## Objective
Please change "screenshot" to "image" in everything from the line with "Describe the element at coordinates (695, 481)" down to the line with "instructional header for", and give those lines again with nothing else altered.

## Information supplied
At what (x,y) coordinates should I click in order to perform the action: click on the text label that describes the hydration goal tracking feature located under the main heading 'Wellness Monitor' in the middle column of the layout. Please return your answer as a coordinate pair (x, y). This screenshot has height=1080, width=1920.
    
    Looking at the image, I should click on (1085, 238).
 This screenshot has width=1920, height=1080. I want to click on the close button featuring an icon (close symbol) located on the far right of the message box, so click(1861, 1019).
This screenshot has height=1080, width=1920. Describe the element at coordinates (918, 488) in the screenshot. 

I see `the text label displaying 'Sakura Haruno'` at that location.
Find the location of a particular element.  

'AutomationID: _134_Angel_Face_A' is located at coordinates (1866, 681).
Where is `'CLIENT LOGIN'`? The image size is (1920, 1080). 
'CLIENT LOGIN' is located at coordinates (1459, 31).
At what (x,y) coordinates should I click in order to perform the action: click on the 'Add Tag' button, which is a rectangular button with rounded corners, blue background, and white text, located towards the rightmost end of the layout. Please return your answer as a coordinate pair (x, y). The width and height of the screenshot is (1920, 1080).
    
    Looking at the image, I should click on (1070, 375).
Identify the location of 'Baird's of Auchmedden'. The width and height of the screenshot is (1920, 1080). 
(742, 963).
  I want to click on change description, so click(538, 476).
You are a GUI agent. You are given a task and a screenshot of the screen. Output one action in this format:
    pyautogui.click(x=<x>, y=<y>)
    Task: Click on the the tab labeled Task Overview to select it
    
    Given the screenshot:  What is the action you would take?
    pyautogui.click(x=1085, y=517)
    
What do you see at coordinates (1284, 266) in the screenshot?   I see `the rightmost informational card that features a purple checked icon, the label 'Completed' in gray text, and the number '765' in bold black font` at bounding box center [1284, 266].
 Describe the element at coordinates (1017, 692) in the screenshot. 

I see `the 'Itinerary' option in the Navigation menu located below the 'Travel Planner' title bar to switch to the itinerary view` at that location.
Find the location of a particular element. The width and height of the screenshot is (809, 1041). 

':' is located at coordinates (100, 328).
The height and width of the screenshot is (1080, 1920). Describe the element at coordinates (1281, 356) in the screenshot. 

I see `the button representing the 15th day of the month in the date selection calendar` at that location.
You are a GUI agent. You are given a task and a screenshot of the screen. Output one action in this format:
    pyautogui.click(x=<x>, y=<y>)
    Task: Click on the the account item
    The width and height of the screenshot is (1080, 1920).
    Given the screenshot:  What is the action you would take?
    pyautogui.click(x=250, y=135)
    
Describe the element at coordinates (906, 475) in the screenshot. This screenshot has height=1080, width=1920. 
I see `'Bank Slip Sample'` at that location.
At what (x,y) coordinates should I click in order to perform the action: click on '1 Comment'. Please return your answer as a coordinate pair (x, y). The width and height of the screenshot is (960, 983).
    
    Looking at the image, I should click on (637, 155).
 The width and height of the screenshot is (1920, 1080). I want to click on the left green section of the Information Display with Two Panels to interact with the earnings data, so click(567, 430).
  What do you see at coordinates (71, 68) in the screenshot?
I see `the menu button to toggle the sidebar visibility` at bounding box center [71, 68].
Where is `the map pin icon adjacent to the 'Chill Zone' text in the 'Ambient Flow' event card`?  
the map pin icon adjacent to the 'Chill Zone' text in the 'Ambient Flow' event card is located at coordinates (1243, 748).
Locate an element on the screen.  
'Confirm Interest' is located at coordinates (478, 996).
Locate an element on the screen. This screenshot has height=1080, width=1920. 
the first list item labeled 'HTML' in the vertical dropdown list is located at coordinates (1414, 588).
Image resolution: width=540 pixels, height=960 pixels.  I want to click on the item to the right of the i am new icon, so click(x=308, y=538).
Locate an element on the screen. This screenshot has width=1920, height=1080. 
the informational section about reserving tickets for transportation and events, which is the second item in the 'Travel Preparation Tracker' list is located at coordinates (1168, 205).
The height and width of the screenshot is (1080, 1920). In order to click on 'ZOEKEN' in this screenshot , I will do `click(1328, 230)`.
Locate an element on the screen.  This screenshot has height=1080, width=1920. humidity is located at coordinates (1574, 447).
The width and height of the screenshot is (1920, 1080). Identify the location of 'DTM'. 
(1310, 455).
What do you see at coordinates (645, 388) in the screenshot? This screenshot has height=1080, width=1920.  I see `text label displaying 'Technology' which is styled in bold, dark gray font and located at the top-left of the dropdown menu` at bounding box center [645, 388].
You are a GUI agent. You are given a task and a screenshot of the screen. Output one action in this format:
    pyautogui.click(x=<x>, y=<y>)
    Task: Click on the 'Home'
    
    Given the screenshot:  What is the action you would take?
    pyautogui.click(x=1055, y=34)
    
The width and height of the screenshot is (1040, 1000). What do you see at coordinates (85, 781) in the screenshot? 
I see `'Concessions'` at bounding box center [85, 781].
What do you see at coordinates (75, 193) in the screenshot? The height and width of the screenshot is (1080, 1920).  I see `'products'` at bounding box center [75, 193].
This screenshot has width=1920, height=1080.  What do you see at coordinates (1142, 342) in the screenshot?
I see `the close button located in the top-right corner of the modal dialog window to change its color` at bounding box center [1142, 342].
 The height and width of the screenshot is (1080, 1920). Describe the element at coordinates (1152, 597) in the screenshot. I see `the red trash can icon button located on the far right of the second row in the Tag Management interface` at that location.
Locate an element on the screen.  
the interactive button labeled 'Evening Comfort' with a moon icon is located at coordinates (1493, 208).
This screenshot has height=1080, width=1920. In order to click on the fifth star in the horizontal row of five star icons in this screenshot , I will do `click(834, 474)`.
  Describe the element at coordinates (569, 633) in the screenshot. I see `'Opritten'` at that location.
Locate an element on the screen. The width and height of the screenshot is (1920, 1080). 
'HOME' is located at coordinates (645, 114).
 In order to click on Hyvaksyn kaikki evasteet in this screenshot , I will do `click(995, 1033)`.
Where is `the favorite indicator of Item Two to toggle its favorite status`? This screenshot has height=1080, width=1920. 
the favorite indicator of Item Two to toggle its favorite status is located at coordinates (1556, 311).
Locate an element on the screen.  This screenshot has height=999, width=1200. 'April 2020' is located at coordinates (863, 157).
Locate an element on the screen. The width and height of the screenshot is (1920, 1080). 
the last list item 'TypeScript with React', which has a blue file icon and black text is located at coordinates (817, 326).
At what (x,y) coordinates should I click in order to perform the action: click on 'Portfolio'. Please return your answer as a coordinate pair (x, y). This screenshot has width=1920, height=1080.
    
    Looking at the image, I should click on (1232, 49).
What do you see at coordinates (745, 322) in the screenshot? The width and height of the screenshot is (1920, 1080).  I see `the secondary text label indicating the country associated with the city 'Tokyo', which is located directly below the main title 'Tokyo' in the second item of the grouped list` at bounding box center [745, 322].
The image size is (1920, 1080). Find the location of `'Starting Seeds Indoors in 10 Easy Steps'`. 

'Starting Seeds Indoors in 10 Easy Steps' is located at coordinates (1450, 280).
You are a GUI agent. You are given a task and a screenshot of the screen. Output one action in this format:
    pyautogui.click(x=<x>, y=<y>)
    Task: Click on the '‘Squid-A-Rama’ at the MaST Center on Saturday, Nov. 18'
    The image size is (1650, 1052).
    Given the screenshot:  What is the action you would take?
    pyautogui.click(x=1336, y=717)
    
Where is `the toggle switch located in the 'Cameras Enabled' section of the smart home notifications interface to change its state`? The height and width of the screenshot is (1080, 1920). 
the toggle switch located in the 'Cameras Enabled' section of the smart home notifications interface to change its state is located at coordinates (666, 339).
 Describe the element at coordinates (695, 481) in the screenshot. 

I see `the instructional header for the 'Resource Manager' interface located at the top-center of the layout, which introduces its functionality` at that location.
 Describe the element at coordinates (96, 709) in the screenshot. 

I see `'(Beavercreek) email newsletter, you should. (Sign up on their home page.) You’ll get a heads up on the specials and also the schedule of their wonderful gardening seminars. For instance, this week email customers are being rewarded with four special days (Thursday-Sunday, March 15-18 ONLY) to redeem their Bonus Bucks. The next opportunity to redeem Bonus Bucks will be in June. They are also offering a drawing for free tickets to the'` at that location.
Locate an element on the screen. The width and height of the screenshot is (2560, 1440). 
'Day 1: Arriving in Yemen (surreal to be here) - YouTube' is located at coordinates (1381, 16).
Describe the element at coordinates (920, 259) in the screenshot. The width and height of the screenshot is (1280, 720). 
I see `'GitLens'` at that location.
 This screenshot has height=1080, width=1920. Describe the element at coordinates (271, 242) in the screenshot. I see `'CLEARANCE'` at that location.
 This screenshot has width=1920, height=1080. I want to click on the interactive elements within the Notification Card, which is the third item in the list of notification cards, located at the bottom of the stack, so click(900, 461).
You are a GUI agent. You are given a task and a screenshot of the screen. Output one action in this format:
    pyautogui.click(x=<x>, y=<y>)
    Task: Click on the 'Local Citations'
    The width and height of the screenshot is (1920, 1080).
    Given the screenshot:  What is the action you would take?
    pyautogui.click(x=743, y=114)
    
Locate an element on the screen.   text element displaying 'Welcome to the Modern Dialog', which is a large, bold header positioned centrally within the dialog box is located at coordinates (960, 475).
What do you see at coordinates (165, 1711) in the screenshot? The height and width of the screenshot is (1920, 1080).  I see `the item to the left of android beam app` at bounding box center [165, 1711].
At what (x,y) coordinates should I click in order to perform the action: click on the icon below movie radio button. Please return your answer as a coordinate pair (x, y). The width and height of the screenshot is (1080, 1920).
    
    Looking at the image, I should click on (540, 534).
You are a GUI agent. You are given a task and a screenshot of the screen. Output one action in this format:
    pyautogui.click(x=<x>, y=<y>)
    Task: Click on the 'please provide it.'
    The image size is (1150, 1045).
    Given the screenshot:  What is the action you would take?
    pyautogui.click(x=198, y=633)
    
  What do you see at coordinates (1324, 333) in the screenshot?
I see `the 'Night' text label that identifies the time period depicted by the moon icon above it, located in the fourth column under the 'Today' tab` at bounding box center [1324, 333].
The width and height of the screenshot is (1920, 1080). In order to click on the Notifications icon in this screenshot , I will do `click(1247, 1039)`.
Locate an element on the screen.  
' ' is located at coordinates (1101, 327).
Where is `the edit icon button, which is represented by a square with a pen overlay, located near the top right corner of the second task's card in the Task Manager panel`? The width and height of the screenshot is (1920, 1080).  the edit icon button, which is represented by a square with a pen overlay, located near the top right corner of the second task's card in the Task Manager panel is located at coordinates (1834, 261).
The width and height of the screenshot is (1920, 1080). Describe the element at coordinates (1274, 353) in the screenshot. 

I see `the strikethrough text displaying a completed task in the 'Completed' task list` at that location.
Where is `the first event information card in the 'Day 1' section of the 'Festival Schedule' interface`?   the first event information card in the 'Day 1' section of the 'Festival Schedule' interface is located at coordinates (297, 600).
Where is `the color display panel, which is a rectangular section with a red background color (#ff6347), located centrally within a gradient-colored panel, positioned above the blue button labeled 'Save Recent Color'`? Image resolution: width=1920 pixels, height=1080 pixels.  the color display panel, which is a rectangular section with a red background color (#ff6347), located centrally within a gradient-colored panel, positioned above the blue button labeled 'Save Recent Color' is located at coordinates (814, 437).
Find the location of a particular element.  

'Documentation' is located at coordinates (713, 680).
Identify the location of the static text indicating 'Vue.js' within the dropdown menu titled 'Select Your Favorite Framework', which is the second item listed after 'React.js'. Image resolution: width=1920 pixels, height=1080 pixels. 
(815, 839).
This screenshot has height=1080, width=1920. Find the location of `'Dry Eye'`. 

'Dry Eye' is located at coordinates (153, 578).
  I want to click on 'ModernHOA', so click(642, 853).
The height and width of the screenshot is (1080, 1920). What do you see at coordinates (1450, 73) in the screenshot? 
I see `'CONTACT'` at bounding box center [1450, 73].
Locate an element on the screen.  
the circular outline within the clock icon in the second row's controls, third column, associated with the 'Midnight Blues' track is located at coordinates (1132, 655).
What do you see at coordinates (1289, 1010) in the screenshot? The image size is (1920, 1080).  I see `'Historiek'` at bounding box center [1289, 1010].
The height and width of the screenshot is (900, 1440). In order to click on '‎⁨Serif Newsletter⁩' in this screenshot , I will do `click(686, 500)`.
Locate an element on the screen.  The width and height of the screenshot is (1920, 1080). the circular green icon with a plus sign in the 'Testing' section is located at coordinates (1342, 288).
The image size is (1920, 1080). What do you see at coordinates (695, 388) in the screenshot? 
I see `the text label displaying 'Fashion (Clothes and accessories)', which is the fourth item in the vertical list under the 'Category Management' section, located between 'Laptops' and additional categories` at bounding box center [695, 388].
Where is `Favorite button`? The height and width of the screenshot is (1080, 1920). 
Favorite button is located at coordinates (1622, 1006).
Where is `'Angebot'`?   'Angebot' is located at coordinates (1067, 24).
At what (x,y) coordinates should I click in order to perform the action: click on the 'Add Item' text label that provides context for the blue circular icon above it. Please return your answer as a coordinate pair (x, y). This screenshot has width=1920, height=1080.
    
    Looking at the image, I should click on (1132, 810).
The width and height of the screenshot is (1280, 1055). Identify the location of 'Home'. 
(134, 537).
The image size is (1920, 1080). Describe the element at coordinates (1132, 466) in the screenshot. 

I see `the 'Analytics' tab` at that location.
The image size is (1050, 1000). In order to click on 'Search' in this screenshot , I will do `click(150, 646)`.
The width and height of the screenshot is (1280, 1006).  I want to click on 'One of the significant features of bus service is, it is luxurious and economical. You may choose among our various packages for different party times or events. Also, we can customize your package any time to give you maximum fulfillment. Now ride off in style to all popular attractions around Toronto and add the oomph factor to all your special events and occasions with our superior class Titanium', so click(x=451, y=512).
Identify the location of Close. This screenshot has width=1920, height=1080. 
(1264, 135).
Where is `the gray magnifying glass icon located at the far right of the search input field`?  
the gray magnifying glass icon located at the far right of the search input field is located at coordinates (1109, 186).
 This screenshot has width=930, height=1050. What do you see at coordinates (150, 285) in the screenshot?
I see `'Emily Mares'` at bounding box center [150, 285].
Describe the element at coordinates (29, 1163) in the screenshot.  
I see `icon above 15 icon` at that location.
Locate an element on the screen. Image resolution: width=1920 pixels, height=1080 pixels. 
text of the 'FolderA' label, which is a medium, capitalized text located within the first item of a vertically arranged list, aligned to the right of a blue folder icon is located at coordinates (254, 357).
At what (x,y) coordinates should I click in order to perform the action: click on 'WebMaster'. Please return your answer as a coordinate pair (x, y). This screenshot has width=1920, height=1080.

## Solution to this problem
 Describe the element at coordinates (695, 481) in the image. 

I see `the instructional header for the 'Resource Manager' interface located at the top-center of the layout, which introduces its functionality` at that location.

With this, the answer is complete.